Pierre est retardé dans son ouvrage. Les petites malchances le bousculent dans le temps qui file trop vite. Plus il cherche à rattraper le temps perdu et plus il en perd en gaucheries. C’est donc avec deux heures de retard qu’il pose enfin les fesses sur le tracteur. Il est stressé et frustré. Il veut absolument faire le plus de passages possible parce qu’on annonce de la pluie dans les prochains jours.
Monique a invité la voisine à venir placoter à la maison. Les deux plus vieux sont à l’école. La plus jeune, Sophie, est tellement tranquille que les deux mamans peuvent se raconter les derniers potins, tout en la surveillant. Elle n’a que trois ans, mais on dirait déjà une grande fille. Brillante, elle comprend et respecte les consignes. Sa maman la regarde jouer et la trouve mignonne avec ses lulus, sa robe rose et ses sandales de la même couleur.
Sophie s’amuse dans son carré de sable à cuisiner des pâtés de sable additionné d’eau. Puisque les oiseaux boudent le petit bassin sur pied, elle se permet de prendre l’eau qui s’y trouve pour construire ses chefs d’œuvre. Bien qu’elle n’ait que trois ans, l’enfant est déjà capable de reconnaître les tracteurs au son. Et ce qu’elle entend, c’est celui de son papa qui fait écho entre l’étable et le hangar. Elle se retourne et l’aperçoit qui arrive devant la ferme.
Sophie a fait la grasse matinée aujourd’hui et n’a pas encore vu son papa. Comme elle adore aller en tracteur, elle s’élance le cœur en joie vers le géant vert couplé à un épandeur rouge.
Pendant ce temps, Monique et Nicole discutent de la difficulté de faire faire les devoirs aux enfants avec l’arrivée du beau temps. Comment convaincre des petits garçons qu’il est plus important de les faire que de jouer dehors? Mission impossible!
Parce que le compresseur n’a pas été remis à sa place dans le garage, Pierre doit reculer avec l’épandeur devant la chambre à lait pour gonfler un pneu qui perd de l’air. Encore du retard.

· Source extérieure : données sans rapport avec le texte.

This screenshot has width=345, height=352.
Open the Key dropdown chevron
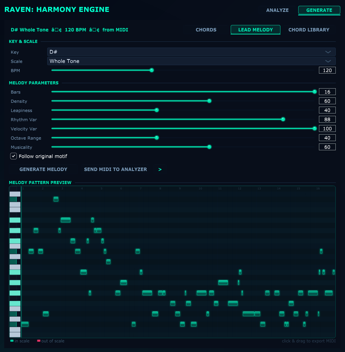pos(328,51)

Sophie voit son papa reculer vers elle. Il l’a vue et vient sûrement la chercher pour l’emmener avec lui. Elle court plus vite pour le rejoindre.
« Papa, je m’en viens! »
Monique entend le cri de sa fille et se tourne vers le carré de sable. Il est vide.
Pierre a tellement la tête à l’ouvrage qu’il effectue ses manœuvres par automatisme.

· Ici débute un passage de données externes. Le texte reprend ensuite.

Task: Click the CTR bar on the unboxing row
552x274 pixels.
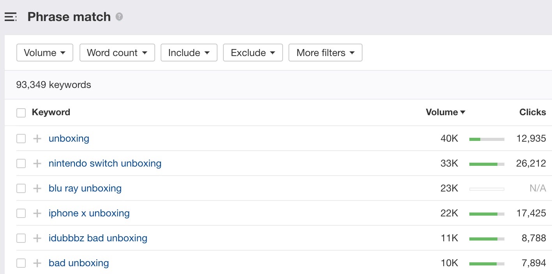Action: 487,138
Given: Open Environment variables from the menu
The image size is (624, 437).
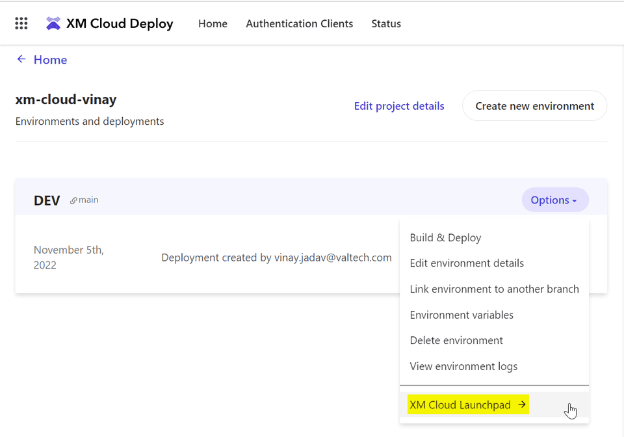Looking at the screenshot, I should click(462, 315).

Sophie est contente parce qu’elle se rapproche de plus en plus de son papa.
Monique court vers l’étable et voit la scène qui se joue devant elle. Elle crie, elle hurle. Il ne reste plus d’air dans ses poumons, plus d’oxygène dans son cerveau. Elle a les jambes qui ramollissent et des points noirs apparaissent devant ses yeux.
Puis, le silence. Le tracteur s’arrête. Pierre en sort et se dirige vers l’étable. Il n’a rien vu, rien entendu.
Sophie, c’est moi. Ce jour-là, mon père ne m’a pas écrasée. Pas parce qu’il m’avait vue, pas parce qu’il a entendu ma mère crier, juste parce qu’il a décidé qu’il arrêtait là. Un bien heureux hasard de la vie. Mais il n’en va pas toujours ainsi.
Personne ne veut avoir l’image d’un corps d’enfant gisant sous les roues d’une machinerie. Une petite casquette, des bottes d’eau et 3-4 bébelles, ça ne peut pas être tout ce qu’il nous reste. La sécurité à la ferme, c’est l’affaire de tous. Soyons prudents!